|
Calon Incumbent di Jawa Tengah Hanya Cuti
Senin, 21 April 2008 | 14:51 WIB
TEMPO Interaktif, Semarang:Komisi Pemilihan Umum Daerah Jawa Tengah menetapkan bagi kepala daerah dan wakil kepala daerah yang maju dalam pemilihan gubernur 2008 tidak perlu mundur dari jabatannya, seperti yang tercantum dalam perubahan Undang-Undang 32 Tahun 2004 tentang Pemerintahan Daerah.
"Calon incumbent hanya diminta cuti pada masa kampanye saja," kata Anggota KPUD Jawa Tengah Hasyim Asy'ari kepada Tempo di Semarang hari ini.
Hasyim mengatakan pemilihan gubernur Jawa Tengah yang akan digelar pada 22 Juni mendatang tidak terkena hukum dalam revisi Undang-Undang 32 Tahun 2004 yang mengharuskan kepala daerah menyerahkan bukti tertulis pengunduran diri dari jabatannya jika maju lagi dalam pilkada.
Hasyim mengatakan, dalam revisi undang-undang tersebut ada ketentuan bahwa peraturan ini tidak berlaku bagi pilkada di daerah yang sudah memasuki tahapan pendaftaran calon. "Revisi ini hanya akan berlaku bagi pilkada yang belum memasuki tahapan pendaftaran calon," katanya.
Revisi Undang-Undang 32 disetujui DPR 1 April lalu. Pada hari itu adalah hari terakhir pendaftaran calon gubernur dan wakil gubernur Jawa Tengah. Persetujuan dari wakil rakyat di Senayan ini tidak otomatis membuat peraturan tersebut langsung berlaku.
"Masih memerlukan proses pengesahan dan penomoran undang-undang oleh Presiden, sehingga pilgub Jateng tidak kena aturan ini," kata Hasyim.
Dalam pemilihan gubernur Jawa Tengah ada empat kepala daerah yang sebelumnya menjabat sebagai bupati/wali kota yang akan bertarung.
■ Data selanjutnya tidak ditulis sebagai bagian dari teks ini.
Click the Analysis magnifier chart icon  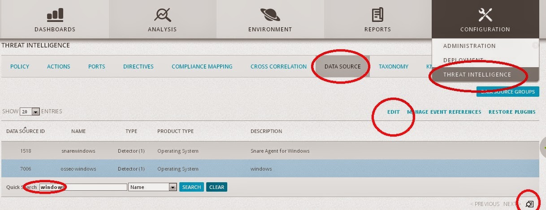162,15
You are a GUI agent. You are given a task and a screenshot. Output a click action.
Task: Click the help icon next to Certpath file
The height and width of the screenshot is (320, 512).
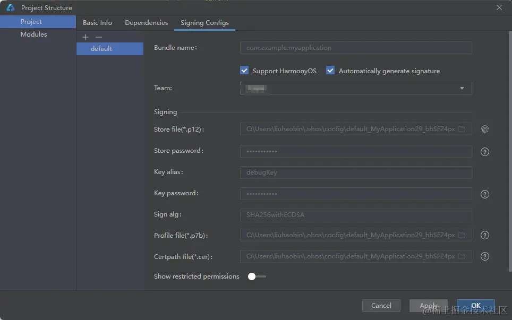[484, 256]
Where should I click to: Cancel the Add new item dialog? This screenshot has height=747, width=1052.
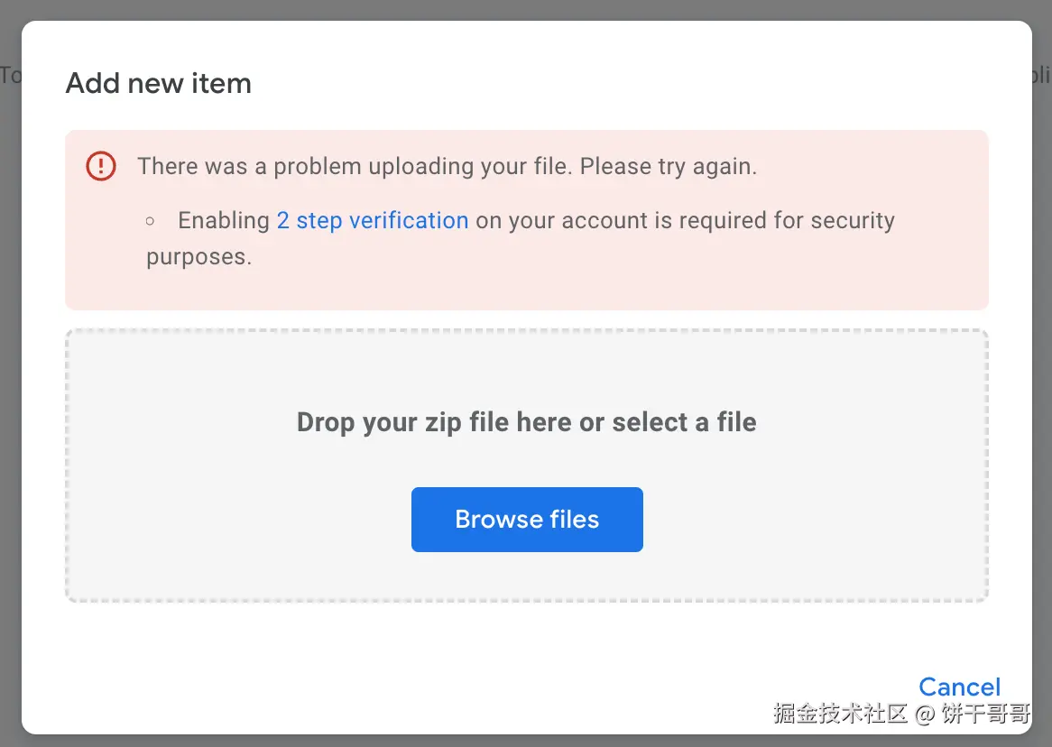(959, 687)
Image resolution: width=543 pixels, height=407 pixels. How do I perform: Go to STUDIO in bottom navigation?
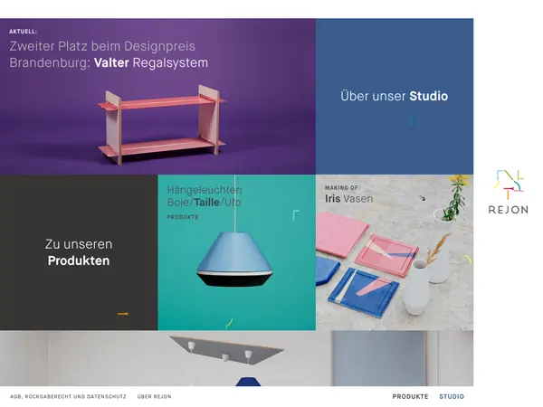452,397
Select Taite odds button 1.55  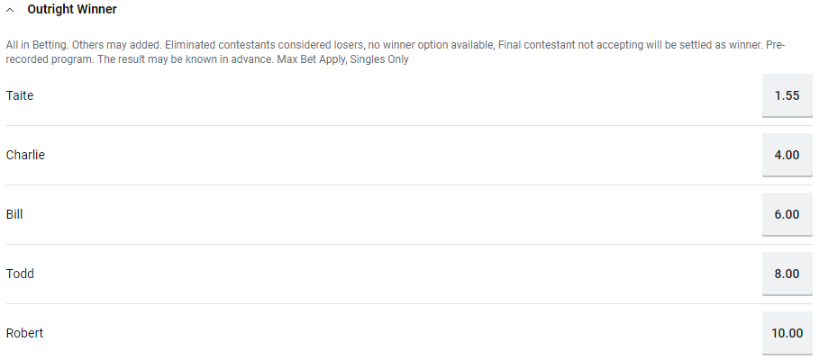click(x=787, y=95)
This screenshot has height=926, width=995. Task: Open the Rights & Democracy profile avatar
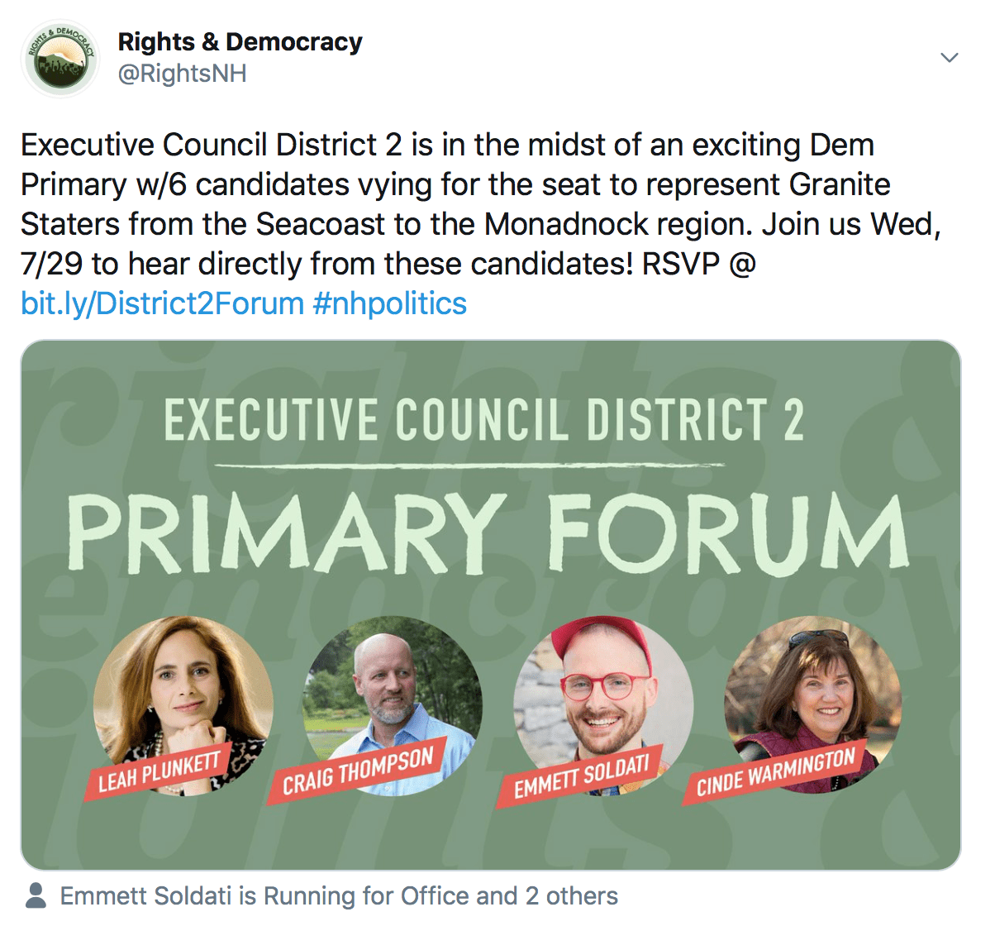[x=60, y=58]
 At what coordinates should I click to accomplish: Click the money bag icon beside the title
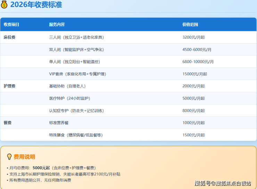[x=5, y=5]
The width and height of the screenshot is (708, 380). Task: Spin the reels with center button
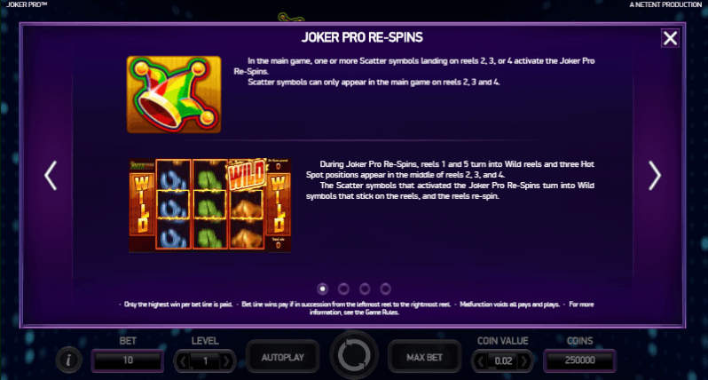coord(354,355)
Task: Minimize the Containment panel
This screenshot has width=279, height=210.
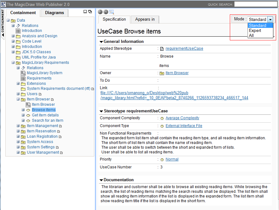Action: coord(85,12)
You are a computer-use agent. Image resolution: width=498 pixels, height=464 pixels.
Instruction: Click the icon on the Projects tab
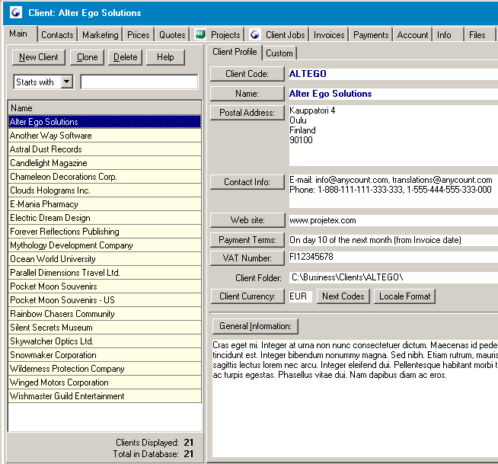201,34
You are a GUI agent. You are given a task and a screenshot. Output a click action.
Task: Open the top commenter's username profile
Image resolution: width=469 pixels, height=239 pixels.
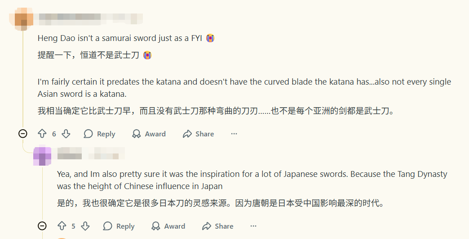tap(90, 18)
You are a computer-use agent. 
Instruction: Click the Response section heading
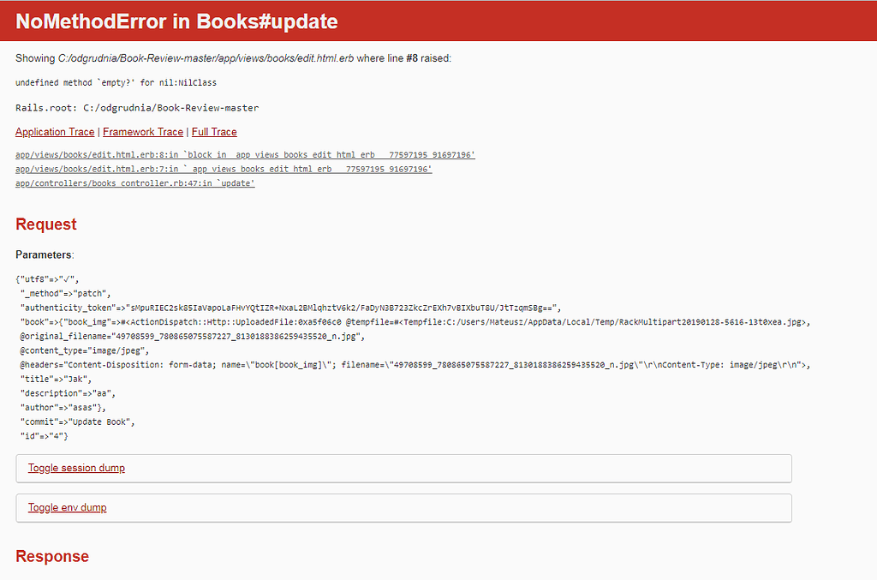tap(52, 556)
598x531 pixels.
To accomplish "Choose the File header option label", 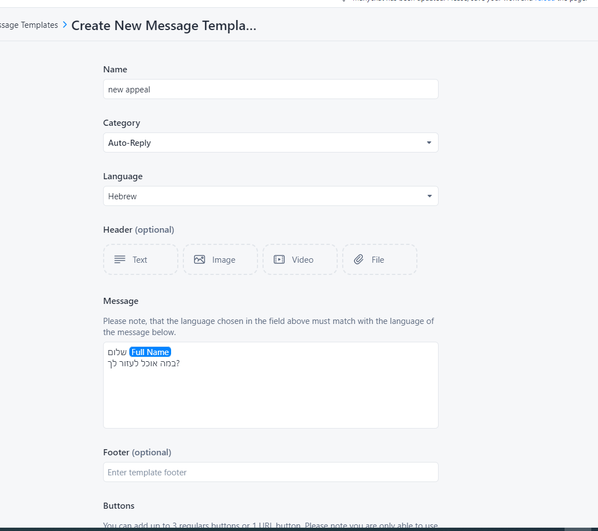I will tap(378, 260).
Mereka adalah Bupati Kudus Tamzil yang berpasangan dengan calon wakil gubernur Rozak Rais dan diusung koalisi PPP-PAN. Bupati Wonosobo Kholik Arif mendampingi Agus Soeyitno yang diusung PKB. Bupati Kebumen Rustriningsih yang bergandengan dengan Bibit Waluyo yang diusung PDIP. Wali Kota Semarang Sukawi Sutarip yang diusung Partai Demokrat dan PKS menjadi calon gubernur berdampingan dengan Sudharto.